Kindergarten Picture


Lindie Keaton warmly guides her class of 5- and 6-year-old explorers. Her philosophy is that children are efficient, able learners who pose the questions they need to have answered. Lindie actively observes each child and provides him or her with the materials, opportunities and activities needed to understand and grow. One of her goals is for the kindergartners to become excellent problem solvers.

Exploration and play, within safe, age-appropriate limits, are seen as the best ways for children this age to learn. The children are encouraged to touch, manipulate, experiment, contemplate and assimilate their experiences through play. As Lindie says, "Kindergarten is where the real movers and shakers of the world reside, and they need lots of opportunities to do just that!"

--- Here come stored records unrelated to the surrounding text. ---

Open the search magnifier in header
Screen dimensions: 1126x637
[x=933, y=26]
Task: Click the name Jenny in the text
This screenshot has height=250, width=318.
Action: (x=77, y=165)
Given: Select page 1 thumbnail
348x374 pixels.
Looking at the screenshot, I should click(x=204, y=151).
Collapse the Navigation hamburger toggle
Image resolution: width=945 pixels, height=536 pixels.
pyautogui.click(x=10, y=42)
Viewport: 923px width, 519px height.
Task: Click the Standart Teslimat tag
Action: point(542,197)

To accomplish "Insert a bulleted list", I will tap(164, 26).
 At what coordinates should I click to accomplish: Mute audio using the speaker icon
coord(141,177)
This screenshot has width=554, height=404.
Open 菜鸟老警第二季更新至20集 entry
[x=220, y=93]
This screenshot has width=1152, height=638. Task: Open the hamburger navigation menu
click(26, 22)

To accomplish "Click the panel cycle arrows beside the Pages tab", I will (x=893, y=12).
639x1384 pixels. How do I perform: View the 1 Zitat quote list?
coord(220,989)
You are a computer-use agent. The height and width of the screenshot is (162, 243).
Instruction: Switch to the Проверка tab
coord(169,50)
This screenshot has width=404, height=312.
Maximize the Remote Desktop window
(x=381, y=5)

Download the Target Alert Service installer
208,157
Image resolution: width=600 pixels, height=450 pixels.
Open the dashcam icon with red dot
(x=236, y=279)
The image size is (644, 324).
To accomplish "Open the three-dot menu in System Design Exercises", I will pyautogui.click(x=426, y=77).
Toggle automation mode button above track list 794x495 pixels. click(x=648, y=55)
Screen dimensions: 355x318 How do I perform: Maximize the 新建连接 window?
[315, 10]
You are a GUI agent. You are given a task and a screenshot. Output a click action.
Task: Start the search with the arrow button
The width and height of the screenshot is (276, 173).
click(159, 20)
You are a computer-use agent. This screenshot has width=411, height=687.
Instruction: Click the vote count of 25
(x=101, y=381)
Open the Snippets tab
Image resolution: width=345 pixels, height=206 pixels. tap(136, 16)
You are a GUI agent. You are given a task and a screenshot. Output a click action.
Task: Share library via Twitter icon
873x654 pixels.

As with all classes, the Kindergarten participates in Art & Science classes, spends time hiking in the Glen, creates stories and plays, and is guided in other explorations of the class's choosing.  Kindergartners also go swimming weekly at the Antioch College Wellness Center pool.


Kindergarten Newsletter

  • Stuffies Get Stuck--Real World Work
    Written by

         Over the course of this school year, three distinct, yet similar dramas have played out.  Here's what happened. 

         I.  The first time it happened, Kindergarten had spent the day at Agraria.  We set up our circle area on clay benches that sit under a flat roof held up by four posts.  As we were packing up for the day, some Kindergartners were playing with a stuffed cat--tossing it in the air and catching it, when it landed on the roof.  The children let the rest of us know.  Many ideas were suggested.  Could Lexi or I reach it?  We couldn't.  How about a ladder?  We didn't have one.  A stick?  As we were searching for an appropriately long stick, Lexi went to the barn and returned with a long butterfly net.  The children cheered and commenced taking turns using the net to rescue the cat.  No Kindergartner could reach it.  I took a turn, while the Kindergartners backed up far enough to see the cat and direct me to move the net toward the cat.  I was able to almost, but not quite reach the cat.  "Lexi!" the children suggested.  And she did it--using the net, she pushed the stuffed cat off the roof.  The children cheered again!  Success!  A Kindergartner and his stuffy were reunited!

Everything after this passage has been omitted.